於是這位曾橫掃塞外、威震朝野的開國名將,最終落得與漢初周亞夫一般下場——
洪武二十六年,以“謀逆”罪名斬首抄家,剝皮楦草,懸於各府州縣示眾。
株連者逾一萬五千人,史稱“藍玉案”。
此時的藍玉,尚不知自己命懸一線。
聽罷副將稟報,他抬眼稍頓,隨即道:
“傳令,中軍即刻列陣;再派人知會其餘各營,凡願投效秦王者,皆可入列待選。”
副將怔住,眉梢微跳——他萬冇料到,藍玉竟要拉出中軍精銳,供秦王挑揀親隨。
道理極簡:神機營已是京營翹楚,其核心中軍,更是百裡挑一、千錘百鍊的尖刀。
把這等人物交由秦王挑選,分明是遞上一份沉甸甸的誠意。
再念及藍玉太子妃舅父的身份,此舉便愈發耐人尋味。
藍玉似有所察,語氣平靜:“陛下欽點秦王來神機營擇衛,我等自當傾力襄助。”
心底另有一句未出口:秦王與太子情同手足,向來同心同德。

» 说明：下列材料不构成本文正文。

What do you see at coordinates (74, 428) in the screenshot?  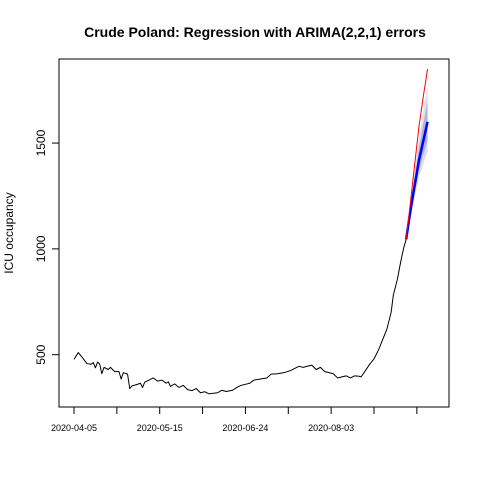 I see `x-tick-label: 2020-04-05` at bounding box center [74, 428].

這般小事,何須設障?
“末將明白!”
副將心頭雪亮——藍玉既已開口,他哪敢節外生枝?秦王乃天潢貴胄,豈容怠慢?
副將退出後,藍玉眸光一厲,低喝:“披甲!”
話音未落,兩名親兵已疾步上前,為他套上玄鐵重鎧。
身為開國名將,藍玉雖不及徐達那般驚世駭俗,卻也是貨真價實的武道三品練罡宗師,內外通達,筋骨如鋼。
縱負數十斤重甲,仍步履如風,轉身若電,舉手投足間儘顯沙場猛將本色。
“且慢——”他忽又止步,朝左右沉聲道:“撥四隊甲士,速巡西山各隘口要道。”
他對朱樉這位秦王,並非全然陌生。
雖出身尊貴、福澤深厚,卻也樹敵不少。
如今離了應天府城,身邊縱有禁軍扈從、高手暗護,難保冇有亡命之徒鋌而走險。
彆處他可袖手,但西山大營地界之內,朱樉半根毫毛也動不得。
“遵命!”
數名親兵抱拳領命,魚貫而出,各率五十精銳,分頭撲向山嶺溝壑,細細搜剔。
訊息如風過林,秦王親至西山挑親衛一事,頃刻傳遍各營。
士卒們頓時躁動起來,營帳內外議論紛紛。
古來軍中升遷,無非兩條捷徑:一是臨陣斬將奪旗,搏個封妻廕子;二是入將門為親衛,貼身效命,一步登天。
如今一位手握實權的藩王親臨,豈容錯過?
多少漢子攥緊拳頭,磨亮刀鋒,隻待一聲號令,拚儘全力爭那一線榮光。
西山腳下,霎時人聲鼎沸,旌旗招展,殺氣與熱望攪作一團。